- **What you need to do**
In the listing below, find the line containing "Where should I click to: Click the tall" and the line containing "Click rogilmore's avatar". Repeat exactly those two lines and every line between them.

- **Dataset entries**

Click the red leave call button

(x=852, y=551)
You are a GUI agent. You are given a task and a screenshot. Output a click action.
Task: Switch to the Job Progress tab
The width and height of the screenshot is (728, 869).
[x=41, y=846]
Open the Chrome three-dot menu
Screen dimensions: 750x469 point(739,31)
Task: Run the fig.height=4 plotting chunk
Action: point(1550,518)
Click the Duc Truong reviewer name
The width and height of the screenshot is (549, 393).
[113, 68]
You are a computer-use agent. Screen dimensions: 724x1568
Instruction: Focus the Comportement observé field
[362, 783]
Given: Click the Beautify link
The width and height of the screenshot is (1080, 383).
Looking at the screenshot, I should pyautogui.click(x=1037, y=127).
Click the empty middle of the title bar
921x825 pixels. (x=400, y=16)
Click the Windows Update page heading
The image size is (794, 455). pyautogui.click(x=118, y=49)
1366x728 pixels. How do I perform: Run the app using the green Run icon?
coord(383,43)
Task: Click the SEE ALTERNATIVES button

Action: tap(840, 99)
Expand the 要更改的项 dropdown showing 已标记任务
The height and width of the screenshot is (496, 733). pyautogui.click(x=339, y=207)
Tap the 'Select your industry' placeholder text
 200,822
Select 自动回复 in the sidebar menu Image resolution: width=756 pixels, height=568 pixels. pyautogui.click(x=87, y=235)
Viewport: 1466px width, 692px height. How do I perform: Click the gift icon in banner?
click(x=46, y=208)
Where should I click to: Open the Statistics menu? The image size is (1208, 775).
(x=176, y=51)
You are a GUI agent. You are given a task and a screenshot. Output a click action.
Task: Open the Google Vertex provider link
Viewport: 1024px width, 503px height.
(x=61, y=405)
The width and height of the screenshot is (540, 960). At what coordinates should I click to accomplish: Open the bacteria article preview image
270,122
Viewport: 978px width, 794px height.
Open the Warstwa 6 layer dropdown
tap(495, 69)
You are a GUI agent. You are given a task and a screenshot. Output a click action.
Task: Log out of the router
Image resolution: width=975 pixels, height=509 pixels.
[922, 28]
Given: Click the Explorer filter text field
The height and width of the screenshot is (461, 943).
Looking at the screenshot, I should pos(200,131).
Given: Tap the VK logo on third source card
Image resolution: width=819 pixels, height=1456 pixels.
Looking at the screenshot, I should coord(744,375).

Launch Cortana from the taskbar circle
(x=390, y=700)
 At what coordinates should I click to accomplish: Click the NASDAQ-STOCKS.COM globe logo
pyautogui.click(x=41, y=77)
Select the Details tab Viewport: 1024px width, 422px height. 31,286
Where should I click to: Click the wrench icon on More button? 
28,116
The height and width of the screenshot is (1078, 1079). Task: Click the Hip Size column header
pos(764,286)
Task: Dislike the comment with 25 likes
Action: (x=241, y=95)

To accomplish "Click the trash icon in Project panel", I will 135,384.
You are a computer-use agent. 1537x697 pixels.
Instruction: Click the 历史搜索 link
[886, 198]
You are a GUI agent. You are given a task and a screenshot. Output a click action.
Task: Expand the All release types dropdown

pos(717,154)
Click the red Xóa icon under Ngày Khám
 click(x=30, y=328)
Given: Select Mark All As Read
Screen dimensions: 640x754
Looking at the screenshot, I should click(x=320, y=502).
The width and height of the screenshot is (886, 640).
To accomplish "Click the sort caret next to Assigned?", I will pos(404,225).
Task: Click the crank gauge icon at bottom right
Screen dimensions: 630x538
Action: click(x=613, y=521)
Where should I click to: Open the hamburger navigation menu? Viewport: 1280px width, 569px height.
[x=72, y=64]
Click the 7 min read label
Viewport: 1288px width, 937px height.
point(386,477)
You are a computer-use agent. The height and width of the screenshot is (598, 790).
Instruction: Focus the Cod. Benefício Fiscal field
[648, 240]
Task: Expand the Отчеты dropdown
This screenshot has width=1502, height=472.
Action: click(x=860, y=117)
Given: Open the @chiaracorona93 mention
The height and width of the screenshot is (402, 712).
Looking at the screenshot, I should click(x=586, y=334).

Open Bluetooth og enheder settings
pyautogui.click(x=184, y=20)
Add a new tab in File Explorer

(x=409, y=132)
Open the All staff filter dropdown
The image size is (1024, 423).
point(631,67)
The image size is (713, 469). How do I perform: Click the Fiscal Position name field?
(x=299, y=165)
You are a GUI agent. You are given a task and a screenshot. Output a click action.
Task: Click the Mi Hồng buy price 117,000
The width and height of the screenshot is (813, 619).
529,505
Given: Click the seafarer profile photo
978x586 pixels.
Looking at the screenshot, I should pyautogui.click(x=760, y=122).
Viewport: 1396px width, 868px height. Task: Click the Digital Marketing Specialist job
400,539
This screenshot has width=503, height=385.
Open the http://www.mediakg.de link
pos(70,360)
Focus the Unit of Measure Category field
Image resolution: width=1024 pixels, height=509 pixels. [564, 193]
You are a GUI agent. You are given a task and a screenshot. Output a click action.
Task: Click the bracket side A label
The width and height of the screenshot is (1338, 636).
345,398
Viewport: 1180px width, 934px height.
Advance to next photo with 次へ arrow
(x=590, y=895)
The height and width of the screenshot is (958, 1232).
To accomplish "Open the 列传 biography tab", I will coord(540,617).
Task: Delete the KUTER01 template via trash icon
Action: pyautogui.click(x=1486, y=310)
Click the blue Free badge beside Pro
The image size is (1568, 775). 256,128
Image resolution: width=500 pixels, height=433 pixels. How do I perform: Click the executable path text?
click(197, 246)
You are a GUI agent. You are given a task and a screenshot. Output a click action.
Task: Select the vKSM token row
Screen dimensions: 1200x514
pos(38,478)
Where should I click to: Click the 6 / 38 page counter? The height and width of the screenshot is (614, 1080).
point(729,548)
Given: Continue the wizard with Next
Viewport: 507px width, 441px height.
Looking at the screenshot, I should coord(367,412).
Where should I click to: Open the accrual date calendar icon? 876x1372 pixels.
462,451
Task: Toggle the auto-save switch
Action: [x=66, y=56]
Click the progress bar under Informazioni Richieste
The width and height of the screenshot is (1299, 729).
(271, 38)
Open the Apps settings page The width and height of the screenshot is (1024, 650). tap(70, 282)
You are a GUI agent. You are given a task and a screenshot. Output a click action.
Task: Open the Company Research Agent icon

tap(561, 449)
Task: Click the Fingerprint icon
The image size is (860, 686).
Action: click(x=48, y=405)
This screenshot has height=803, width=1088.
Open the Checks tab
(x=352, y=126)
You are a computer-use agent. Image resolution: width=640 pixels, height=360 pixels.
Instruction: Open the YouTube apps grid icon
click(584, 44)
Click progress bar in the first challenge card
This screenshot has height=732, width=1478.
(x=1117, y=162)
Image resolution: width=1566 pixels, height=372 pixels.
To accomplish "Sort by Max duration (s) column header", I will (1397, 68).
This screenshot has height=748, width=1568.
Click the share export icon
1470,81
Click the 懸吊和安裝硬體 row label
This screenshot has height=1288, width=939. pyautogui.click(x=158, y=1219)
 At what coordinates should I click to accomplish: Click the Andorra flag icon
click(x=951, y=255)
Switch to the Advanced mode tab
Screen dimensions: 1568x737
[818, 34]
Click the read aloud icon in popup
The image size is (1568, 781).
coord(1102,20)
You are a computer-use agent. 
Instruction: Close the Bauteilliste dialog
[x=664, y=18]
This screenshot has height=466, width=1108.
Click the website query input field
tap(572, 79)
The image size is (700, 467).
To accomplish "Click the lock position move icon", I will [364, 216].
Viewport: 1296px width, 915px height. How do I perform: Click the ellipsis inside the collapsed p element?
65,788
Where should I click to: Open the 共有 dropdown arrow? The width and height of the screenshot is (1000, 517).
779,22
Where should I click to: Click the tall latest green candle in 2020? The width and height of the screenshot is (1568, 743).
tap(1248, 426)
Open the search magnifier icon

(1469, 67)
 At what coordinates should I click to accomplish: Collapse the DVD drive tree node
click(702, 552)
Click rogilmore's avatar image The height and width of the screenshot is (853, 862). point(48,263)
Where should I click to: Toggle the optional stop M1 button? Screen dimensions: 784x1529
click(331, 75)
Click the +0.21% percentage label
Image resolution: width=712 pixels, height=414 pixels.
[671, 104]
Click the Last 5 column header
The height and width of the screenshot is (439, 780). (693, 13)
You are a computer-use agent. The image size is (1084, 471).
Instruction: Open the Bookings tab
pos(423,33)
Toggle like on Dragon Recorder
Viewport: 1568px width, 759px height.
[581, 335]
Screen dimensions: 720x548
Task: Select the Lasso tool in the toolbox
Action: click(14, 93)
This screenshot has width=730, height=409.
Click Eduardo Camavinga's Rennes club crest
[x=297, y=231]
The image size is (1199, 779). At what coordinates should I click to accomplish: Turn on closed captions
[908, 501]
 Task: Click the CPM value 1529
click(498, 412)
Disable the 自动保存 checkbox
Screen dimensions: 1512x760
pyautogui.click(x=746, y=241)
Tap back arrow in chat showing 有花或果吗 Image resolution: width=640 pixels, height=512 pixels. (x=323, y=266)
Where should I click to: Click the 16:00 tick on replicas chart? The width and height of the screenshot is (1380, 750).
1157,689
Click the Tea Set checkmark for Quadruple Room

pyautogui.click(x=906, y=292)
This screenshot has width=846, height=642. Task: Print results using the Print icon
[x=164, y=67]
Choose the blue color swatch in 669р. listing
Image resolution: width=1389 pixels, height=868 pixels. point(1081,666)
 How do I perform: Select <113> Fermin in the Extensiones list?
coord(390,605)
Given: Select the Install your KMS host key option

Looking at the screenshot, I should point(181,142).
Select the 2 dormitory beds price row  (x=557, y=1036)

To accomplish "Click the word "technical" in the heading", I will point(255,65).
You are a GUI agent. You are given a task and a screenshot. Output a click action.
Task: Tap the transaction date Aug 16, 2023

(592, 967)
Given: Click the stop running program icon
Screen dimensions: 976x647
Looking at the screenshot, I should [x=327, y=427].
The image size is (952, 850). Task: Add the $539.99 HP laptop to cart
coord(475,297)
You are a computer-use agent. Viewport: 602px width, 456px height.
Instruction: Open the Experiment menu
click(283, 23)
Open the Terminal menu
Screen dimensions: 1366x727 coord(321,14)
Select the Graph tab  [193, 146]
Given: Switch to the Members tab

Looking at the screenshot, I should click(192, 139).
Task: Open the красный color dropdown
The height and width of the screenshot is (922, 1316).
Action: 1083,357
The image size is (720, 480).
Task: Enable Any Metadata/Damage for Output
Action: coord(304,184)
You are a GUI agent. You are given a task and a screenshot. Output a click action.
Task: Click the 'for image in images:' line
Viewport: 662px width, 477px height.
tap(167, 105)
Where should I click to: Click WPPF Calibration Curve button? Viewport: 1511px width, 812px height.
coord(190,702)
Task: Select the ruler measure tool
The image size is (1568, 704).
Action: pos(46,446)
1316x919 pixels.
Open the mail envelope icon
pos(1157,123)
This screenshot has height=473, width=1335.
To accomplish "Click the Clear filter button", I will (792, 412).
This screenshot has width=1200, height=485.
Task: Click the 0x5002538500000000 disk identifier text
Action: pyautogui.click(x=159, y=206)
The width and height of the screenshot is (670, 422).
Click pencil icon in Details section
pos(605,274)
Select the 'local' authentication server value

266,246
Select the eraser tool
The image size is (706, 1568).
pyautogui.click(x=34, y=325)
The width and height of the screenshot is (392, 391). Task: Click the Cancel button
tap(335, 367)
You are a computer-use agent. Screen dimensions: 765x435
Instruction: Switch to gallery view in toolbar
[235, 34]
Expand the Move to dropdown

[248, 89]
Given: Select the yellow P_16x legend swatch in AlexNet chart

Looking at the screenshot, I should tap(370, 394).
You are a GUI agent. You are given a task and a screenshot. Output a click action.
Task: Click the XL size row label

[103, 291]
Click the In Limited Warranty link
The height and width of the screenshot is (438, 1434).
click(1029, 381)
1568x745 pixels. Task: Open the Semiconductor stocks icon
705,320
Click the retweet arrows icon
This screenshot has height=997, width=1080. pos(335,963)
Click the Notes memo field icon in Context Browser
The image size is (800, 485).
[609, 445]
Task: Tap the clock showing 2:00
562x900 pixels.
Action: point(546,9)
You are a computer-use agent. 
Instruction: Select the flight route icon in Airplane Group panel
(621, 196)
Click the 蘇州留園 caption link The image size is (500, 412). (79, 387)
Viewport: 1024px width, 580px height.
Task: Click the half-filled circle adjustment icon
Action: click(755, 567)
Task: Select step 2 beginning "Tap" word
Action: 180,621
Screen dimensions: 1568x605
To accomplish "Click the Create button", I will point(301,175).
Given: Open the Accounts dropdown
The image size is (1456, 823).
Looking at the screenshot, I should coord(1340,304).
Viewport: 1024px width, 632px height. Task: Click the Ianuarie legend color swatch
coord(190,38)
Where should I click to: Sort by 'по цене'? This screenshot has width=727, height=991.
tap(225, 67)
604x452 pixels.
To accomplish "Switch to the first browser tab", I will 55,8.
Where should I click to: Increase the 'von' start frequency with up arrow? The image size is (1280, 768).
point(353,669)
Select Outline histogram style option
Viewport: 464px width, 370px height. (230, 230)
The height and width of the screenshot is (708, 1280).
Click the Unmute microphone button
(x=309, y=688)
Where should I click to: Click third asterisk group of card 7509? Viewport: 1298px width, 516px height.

- **Written answer**
Where should I click to: Click the tall latest green candle in 2020? The width and height of the screenshot is (1568, 743).
tap(1248, 426)
Open the search magnifier icon

(1469, 67)
 At what coordinates should I click to accomplish: Collapse the DVD drive tree node
click(702, 552)
Click rogilmore's avatar image The height and width of the screenshot is (853, 862). point(48,263)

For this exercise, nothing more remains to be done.